I think selur took the video down, but here is a mirror in case anyone is interested in testing. The "goal" was a 29.97 => 59.94 2x interpolation
https://www.mediafire.com/file/hrfz3lw8v5i3a7a/forInterpolation.mp4/file

For me, all those 4 choices were "fails" that sharc mentioned. They either blended, or reduced artifacts with blending, or had severe artifacts. I played with a few settings, but there is nothing in mvtools2 that would make it usable in my opinion. The best would be doing nothing.

But I didn't run it through zopti , and this might be a good time to familiarize myself with it - if it can "solve" this clip or similar ones

I think downscaling to 1920x1080 for testing would be a good idea, as the UHD clip is soft and low quality for UHD ( plus it would speed up testing runs)

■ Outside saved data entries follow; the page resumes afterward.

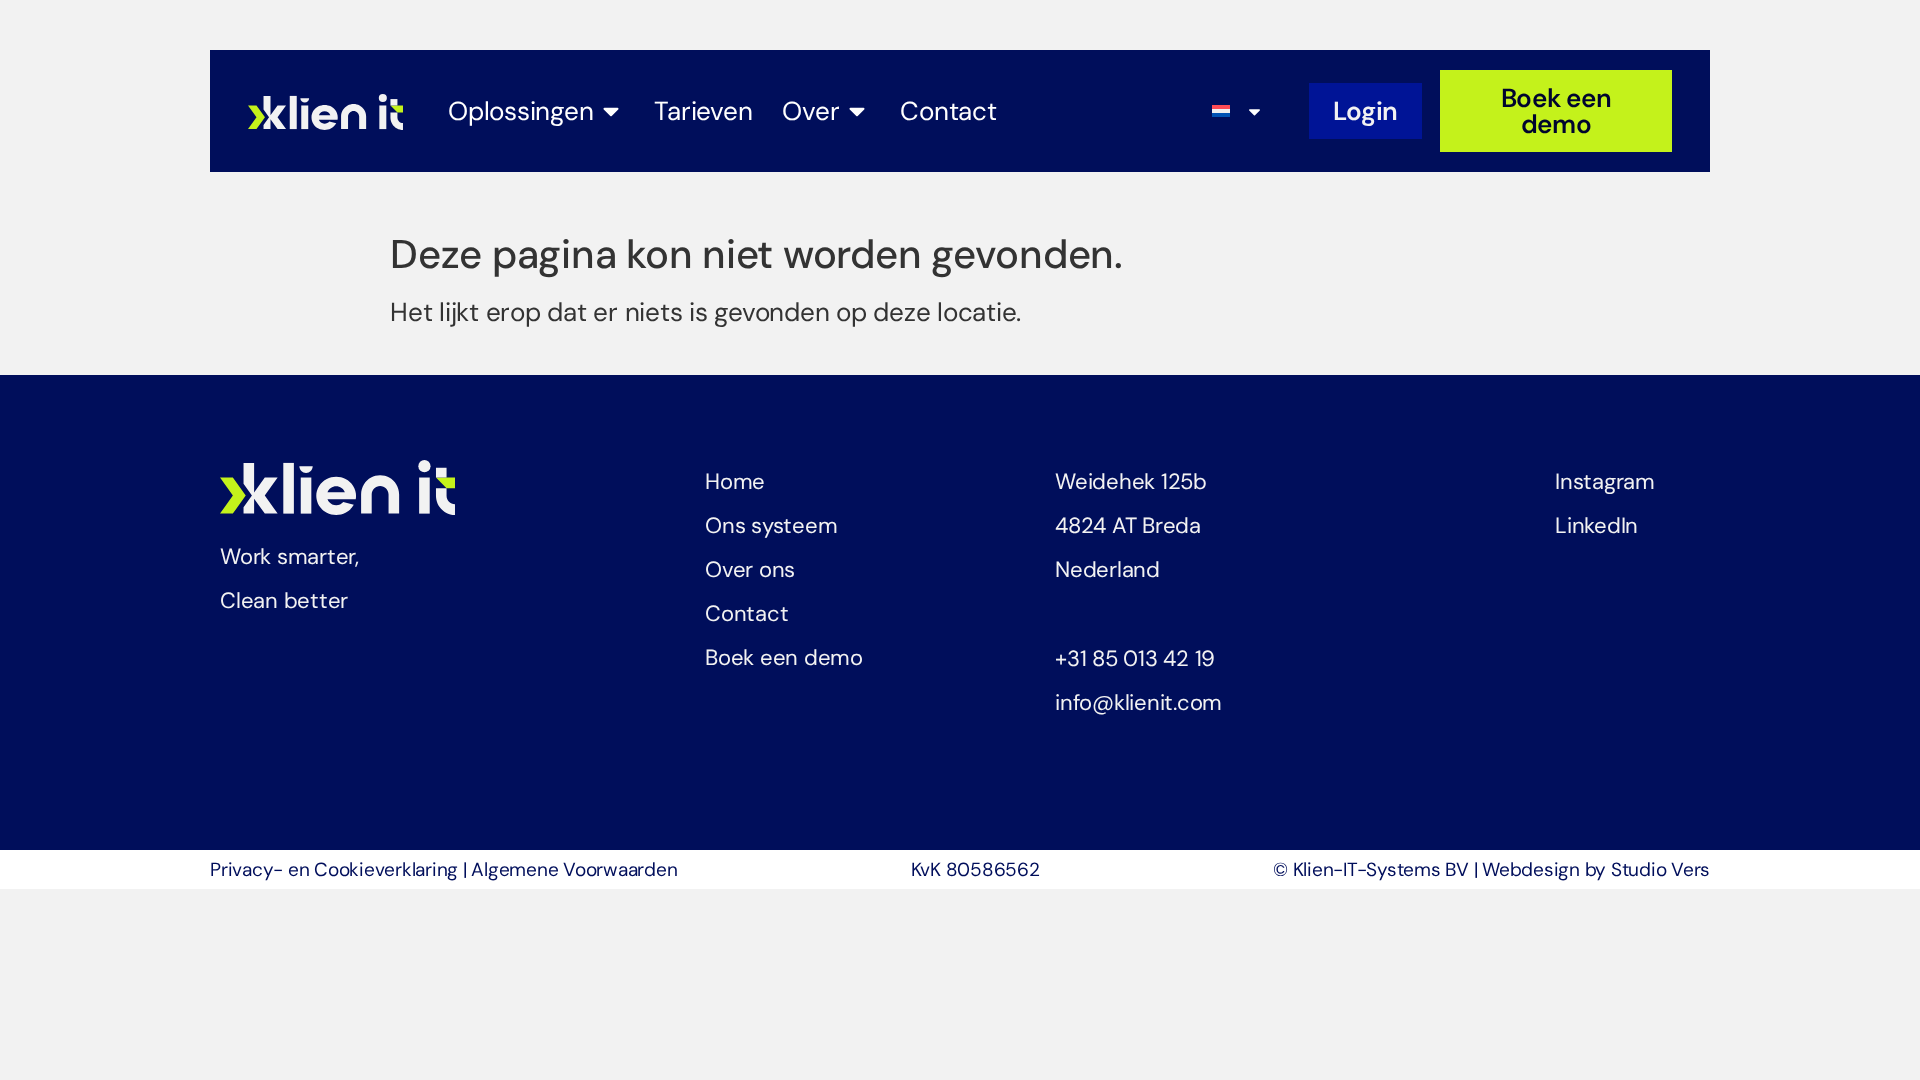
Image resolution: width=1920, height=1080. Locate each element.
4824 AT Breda (1128, 525)
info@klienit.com (1138, 702)
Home (735, 481)
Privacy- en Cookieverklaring (334, 869)
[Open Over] (857, 111)
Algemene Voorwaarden (574, 869)
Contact (746, 613)
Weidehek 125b (1131, 481)
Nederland (1107, 569)
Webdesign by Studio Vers (1596, 869)
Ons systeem (771, 525)
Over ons (750, 569)
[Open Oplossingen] (611, 111)
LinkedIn (1596, 525)
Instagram (1605, 481)
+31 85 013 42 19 (1135, 658)
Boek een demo (784, 657)
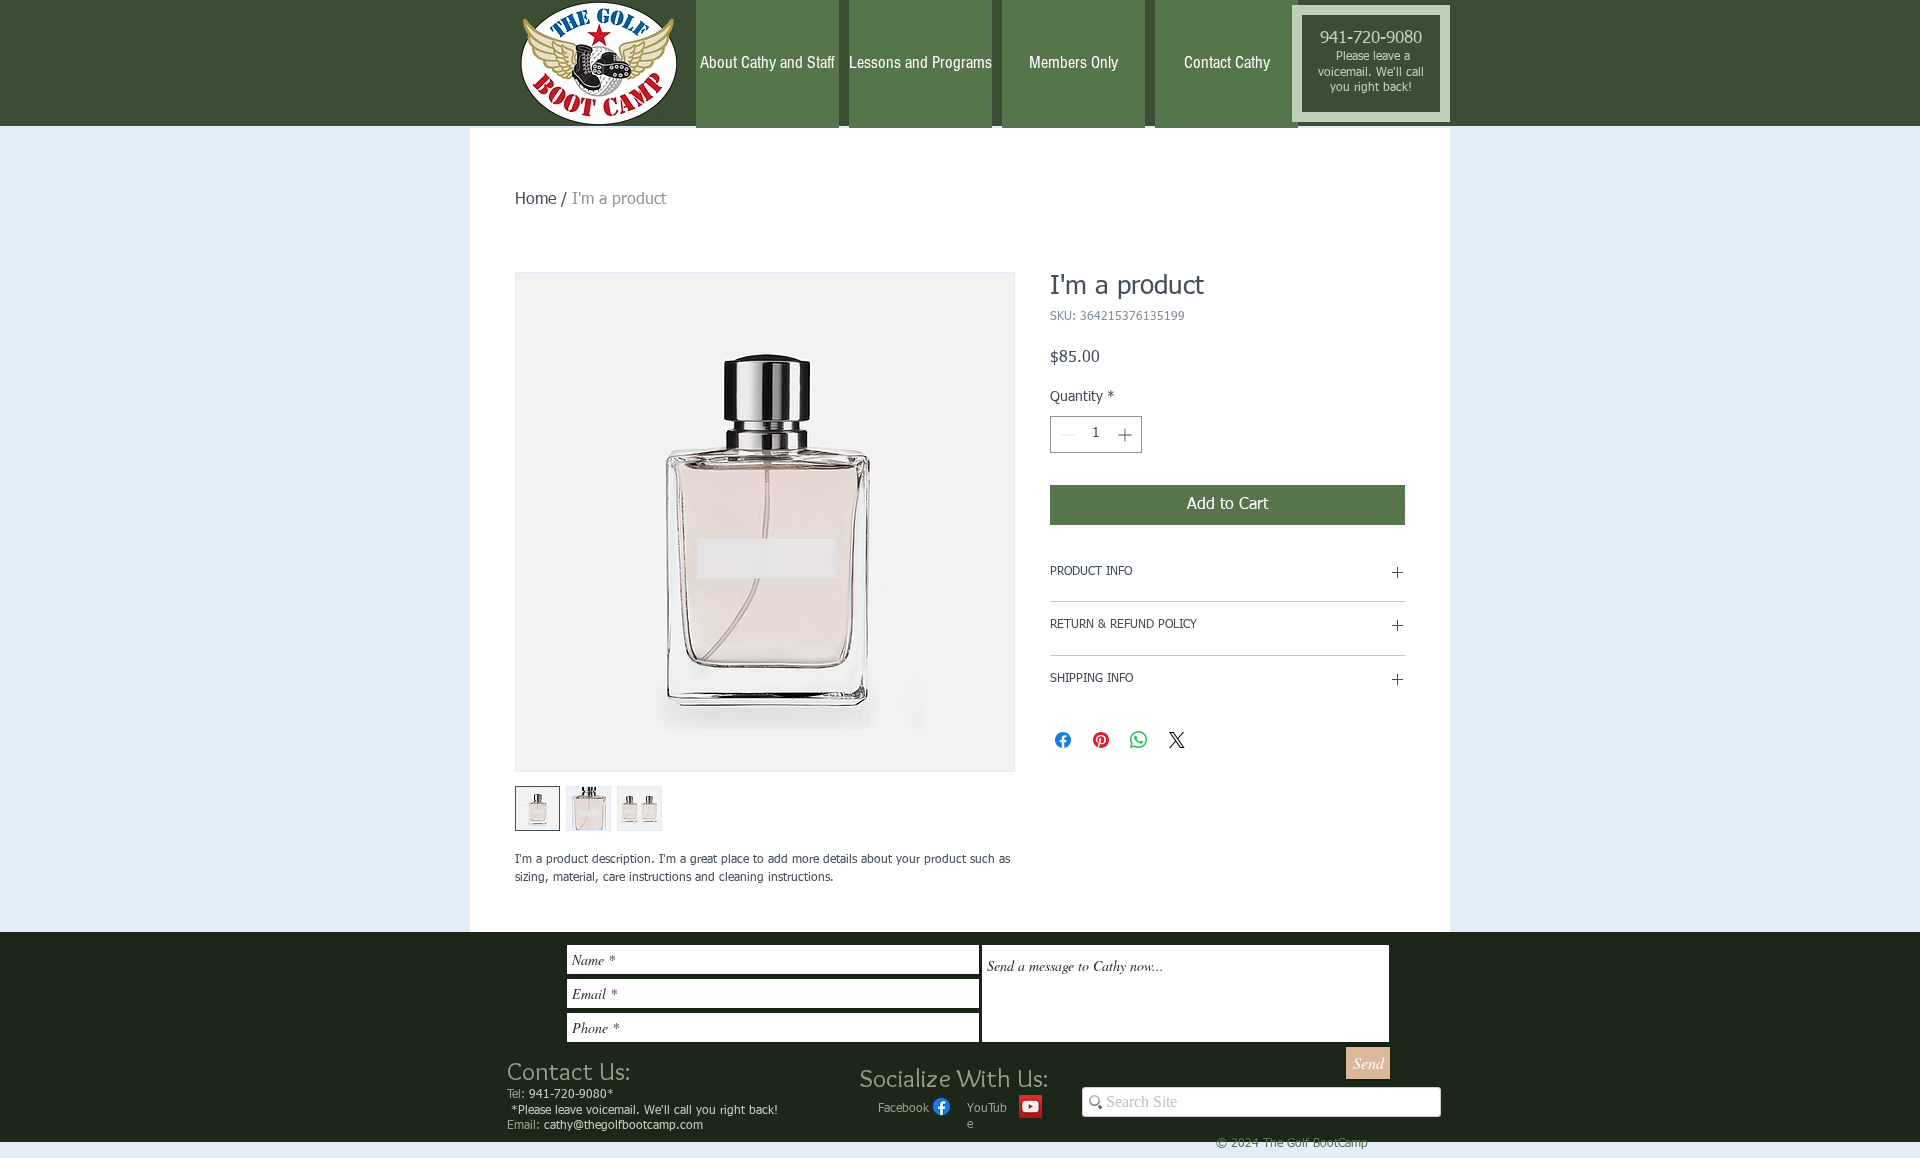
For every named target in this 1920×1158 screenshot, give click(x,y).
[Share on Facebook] (1063, 740)
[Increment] (1126, 434)
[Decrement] (1065, 434)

Or if Mark wants to upload a sample of his problem scene, maybe it could be tested too.

markfilipak
2nd May 2021, 13:59
zorr did you ever test mvtools2 + zopti with that clip or similar "fence" clips ? (ie. prototypical "picket fence" optical flow "fails")

I think selur took the video down, but here is a mirror in case anyone is interested in testing. The "goal" was a 29.97 => 59.94 2x interpolation
https://www.mediafire.com/file/hrfz3lw8v5i3a7a/forInterpolation.mp4/file

For me, all those 4 choices were "fails" that sharc mentioned. They either blended, or reduced artifacts with blending, or had severe artifacts. I played with a few settings, but there is nothing in mvtools2 that would make it usable in my opinion. The best would be doing nothing.

Did you try StripeMask (https://github.com/mysteryx93/FrameRateConverter#stripemask)?

But I didn't run it through zopti , and this might be a good time to familiarize myself with it - if it can "solve" this clip or similar ones

I think downscaling to 1920x1080 for testing would be a good idea, as the UHD clip is soft and low quality for UHD ( plus it would speed up testing runs)

Or if Mark wants to upload a sample of his problem scene, maybe it could be tested too.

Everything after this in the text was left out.